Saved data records
────────────────

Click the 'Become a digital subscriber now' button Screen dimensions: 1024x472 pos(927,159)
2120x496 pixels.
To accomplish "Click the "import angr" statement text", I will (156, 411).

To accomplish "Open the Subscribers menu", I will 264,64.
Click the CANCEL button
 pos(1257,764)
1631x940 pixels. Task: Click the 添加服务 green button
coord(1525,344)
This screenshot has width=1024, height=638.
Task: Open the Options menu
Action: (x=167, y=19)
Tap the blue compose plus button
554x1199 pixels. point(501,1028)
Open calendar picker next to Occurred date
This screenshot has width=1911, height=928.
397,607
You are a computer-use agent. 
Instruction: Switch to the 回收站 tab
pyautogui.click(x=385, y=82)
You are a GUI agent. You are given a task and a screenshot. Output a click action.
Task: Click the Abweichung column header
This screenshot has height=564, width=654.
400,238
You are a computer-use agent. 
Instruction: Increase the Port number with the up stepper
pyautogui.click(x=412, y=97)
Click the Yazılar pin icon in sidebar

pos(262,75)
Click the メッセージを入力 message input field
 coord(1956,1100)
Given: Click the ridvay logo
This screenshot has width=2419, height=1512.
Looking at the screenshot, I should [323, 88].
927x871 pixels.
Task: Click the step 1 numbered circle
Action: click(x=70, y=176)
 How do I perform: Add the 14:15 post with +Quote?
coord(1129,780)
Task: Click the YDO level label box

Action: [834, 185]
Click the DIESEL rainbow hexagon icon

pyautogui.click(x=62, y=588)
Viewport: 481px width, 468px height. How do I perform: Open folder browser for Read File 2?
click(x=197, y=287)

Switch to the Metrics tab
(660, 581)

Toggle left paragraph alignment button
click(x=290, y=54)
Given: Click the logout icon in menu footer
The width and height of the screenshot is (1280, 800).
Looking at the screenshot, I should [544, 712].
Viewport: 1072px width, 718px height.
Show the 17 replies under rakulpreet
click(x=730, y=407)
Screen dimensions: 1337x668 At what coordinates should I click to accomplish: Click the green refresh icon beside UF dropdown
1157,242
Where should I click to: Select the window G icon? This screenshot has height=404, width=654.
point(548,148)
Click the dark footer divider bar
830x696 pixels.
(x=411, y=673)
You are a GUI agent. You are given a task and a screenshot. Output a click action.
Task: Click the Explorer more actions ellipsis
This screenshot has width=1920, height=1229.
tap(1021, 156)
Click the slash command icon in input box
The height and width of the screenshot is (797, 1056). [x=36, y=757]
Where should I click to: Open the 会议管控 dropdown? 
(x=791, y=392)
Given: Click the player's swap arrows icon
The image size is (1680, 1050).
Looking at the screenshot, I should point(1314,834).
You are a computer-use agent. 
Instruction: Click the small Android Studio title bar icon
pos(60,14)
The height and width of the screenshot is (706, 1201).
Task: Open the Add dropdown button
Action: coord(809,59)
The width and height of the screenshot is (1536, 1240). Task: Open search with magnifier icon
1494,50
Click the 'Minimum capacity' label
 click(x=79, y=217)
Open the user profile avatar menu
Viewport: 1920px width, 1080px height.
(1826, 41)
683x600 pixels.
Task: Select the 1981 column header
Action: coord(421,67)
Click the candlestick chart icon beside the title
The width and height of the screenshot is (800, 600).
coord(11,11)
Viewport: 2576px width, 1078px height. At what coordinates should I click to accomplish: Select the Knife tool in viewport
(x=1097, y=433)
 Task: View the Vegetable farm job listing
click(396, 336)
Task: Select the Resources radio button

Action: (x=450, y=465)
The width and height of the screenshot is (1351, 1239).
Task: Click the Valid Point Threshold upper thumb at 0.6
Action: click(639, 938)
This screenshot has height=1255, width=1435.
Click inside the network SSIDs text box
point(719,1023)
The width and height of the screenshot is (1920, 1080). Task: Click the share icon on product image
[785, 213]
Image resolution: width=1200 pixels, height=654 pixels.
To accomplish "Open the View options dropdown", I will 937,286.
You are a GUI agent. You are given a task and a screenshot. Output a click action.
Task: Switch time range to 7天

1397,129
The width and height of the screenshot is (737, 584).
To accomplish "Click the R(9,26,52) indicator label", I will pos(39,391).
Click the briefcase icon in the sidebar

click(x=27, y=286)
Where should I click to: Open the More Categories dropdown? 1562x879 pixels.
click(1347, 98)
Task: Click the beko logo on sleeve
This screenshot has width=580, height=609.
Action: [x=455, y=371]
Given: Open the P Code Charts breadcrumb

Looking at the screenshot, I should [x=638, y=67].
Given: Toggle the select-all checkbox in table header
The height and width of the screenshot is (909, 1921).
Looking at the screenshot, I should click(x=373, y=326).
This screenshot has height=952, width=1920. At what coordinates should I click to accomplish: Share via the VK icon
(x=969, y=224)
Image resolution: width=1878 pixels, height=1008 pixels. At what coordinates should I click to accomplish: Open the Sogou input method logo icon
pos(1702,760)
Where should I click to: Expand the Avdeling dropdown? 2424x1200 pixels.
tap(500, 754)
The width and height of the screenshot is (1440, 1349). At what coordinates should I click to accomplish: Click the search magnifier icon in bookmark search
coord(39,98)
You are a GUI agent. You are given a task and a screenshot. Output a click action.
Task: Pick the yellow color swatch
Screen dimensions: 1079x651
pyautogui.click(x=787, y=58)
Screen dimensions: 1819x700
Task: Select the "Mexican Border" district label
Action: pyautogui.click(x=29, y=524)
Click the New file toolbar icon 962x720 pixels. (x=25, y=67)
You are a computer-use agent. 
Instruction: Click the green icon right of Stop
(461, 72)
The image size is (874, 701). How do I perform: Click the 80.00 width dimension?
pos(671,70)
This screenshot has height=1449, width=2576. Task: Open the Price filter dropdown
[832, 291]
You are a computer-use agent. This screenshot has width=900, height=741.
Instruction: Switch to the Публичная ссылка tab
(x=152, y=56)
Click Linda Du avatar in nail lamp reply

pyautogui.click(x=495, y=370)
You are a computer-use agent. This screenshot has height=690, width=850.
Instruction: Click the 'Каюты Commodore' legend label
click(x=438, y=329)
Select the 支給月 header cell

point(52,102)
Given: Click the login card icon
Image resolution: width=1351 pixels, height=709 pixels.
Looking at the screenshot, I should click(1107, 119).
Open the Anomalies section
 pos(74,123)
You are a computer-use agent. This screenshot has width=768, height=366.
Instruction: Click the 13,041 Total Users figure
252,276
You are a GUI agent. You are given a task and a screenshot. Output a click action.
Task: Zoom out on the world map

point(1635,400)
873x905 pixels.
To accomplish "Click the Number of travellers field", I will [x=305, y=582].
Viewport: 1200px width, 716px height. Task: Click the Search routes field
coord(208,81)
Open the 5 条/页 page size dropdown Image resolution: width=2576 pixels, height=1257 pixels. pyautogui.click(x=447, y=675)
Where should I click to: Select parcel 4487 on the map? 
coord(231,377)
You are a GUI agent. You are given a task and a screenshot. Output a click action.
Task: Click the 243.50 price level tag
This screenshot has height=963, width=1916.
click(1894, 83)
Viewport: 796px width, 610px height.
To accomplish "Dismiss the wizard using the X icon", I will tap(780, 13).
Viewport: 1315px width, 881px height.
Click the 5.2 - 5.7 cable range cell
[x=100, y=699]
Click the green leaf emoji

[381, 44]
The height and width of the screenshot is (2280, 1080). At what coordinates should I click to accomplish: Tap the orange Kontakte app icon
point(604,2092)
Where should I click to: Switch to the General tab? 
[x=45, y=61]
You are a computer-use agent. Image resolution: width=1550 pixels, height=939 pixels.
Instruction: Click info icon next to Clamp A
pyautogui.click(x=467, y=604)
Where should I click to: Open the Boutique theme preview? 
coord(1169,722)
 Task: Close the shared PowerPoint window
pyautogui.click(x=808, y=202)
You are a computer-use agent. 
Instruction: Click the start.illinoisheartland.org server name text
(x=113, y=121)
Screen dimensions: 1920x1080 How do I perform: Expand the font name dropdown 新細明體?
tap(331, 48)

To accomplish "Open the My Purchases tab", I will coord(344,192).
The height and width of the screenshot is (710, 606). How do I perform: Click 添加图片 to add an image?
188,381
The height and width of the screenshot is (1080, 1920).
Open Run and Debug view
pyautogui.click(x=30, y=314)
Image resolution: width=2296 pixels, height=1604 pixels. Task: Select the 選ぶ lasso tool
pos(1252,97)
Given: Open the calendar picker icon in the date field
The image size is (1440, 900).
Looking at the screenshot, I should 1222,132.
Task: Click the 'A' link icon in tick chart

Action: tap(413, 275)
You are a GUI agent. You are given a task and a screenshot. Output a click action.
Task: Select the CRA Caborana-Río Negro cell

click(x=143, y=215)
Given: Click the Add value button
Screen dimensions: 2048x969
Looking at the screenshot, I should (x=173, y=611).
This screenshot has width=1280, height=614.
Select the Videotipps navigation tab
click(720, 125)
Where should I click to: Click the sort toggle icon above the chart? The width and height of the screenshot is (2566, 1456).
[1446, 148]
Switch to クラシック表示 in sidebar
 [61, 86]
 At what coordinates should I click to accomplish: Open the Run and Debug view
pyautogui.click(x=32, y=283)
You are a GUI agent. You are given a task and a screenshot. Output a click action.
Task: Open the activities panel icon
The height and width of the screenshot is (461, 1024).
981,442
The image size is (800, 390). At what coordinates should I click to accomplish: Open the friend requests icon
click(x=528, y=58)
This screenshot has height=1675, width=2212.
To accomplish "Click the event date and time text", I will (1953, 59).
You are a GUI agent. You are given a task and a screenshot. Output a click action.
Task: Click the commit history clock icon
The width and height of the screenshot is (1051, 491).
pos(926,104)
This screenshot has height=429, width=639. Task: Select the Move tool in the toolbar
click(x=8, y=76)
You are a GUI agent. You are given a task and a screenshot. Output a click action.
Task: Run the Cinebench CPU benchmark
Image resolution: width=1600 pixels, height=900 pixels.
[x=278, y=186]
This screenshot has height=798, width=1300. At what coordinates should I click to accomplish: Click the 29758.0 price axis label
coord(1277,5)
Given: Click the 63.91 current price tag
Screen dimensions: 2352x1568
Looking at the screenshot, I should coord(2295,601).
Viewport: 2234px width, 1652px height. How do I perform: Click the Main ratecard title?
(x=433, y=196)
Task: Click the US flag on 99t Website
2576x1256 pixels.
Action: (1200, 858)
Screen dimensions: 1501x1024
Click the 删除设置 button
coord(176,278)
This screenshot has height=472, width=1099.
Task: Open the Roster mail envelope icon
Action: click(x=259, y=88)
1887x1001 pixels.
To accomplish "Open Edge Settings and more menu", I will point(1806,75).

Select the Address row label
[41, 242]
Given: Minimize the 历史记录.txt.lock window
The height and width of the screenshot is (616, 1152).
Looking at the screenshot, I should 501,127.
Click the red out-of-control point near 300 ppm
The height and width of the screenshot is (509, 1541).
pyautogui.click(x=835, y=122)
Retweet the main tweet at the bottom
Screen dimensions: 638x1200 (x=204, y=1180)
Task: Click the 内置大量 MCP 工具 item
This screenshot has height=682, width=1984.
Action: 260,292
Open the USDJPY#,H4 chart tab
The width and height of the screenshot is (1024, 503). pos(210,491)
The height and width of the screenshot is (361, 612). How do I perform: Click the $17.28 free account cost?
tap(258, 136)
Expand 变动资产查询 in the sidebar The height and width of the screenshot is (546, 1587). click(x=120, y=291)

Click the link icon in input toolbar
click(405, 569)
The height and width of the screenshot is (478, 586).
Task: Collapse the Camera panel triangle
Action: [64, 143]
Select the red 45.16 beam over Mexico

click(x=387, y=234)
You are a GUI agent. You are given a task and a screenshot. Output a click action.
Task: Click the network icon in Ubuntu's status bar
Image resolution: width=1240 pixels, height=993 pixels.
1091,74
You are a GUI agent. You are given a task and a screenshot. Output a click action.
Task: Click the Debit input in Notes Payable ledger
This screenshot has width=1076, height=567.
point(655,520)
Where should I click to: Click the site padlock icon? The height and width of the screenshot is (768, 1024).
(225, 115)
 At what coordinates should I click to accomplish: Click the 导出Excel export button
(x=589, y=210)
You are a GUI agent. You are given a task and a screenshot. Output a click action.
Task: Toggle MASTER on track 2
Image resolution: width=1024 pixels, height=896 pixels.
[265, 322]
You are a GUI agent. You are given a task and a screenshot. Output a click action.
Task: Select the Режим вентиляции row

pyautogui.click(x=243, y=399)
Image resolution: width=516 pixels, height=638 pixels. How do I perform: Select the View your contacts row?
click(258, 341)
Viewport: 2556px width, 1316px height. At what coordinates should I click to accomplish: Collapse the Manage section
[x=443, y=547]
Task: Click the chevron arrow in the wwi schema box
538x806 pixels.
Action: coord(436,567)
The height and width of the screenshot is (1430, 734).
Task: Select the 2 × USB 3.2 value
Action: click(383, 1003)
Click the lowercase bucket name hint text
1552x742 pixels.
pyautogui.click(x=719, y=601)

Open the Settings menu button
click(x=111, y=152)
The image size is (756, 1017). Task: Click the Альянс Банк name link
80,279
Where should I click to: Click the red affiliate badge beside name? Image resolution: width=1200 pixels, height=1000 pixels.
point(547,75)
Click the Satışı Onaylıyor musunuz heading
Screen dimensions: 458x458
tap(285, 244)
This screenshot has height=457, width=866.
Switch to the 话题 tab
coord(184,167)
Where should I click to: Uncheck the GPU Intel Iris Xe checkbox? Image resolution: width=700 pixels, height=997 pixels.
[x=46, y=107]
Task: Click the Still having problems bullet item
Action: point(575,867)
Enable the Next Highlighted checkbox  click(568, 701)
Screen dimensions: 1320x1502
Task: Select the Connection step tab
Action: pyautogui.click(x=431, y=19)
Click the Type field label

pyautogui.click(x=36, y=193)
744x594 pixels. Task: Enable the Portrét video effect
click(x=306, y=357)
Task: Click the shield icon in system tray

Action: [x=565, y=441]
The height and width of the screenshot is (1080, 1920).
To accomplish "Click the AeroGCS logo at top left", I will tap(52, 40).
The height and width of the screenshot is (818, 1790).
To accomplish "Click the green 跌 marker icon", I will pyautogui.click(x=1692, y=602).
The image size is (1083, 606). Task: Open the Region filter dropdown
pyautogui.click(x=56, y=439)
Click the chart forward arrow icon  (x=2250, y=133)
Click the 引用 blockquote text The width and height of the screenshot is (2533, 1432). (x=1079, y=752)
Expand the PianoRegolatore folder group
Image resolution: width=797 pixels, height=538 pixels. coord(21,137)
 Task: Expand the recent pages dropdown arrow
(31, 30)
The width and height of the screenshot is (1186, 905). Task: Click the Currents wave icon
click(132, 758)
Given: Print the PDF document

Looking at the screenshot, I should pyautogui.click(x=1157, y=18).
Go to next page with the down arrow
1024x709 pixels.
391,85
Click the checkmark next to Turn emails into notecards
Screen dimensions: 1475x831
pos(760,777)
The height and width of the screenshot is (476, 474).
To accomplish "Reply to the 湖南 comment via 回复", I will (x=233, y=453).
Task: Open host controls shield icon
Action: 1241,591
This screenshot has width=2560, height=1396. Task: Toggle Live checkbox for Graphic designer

────────────────

*WHAT THE TASK REQUIRES*
Please quote the records from the line containing "Click the メッセージを入力 message input field" through the line containing "coord(1129,780)", reproducing each line verbatim and nothing else.

*EXERCISE OUTPUT*
Click the メッセージを入力 message input field
 coord(1956,1100)
Given: Click the ridvay logo
This screenshot has width=2419, height=1512.
Looking at the screenshot, I should [323, 88].
927x871 pixels.
Task: Click the step 1 numbered circle
Action: click(x=70, y=176)
 How do I perform: Add the 14:15 post with +Quote?
coord(1129,780)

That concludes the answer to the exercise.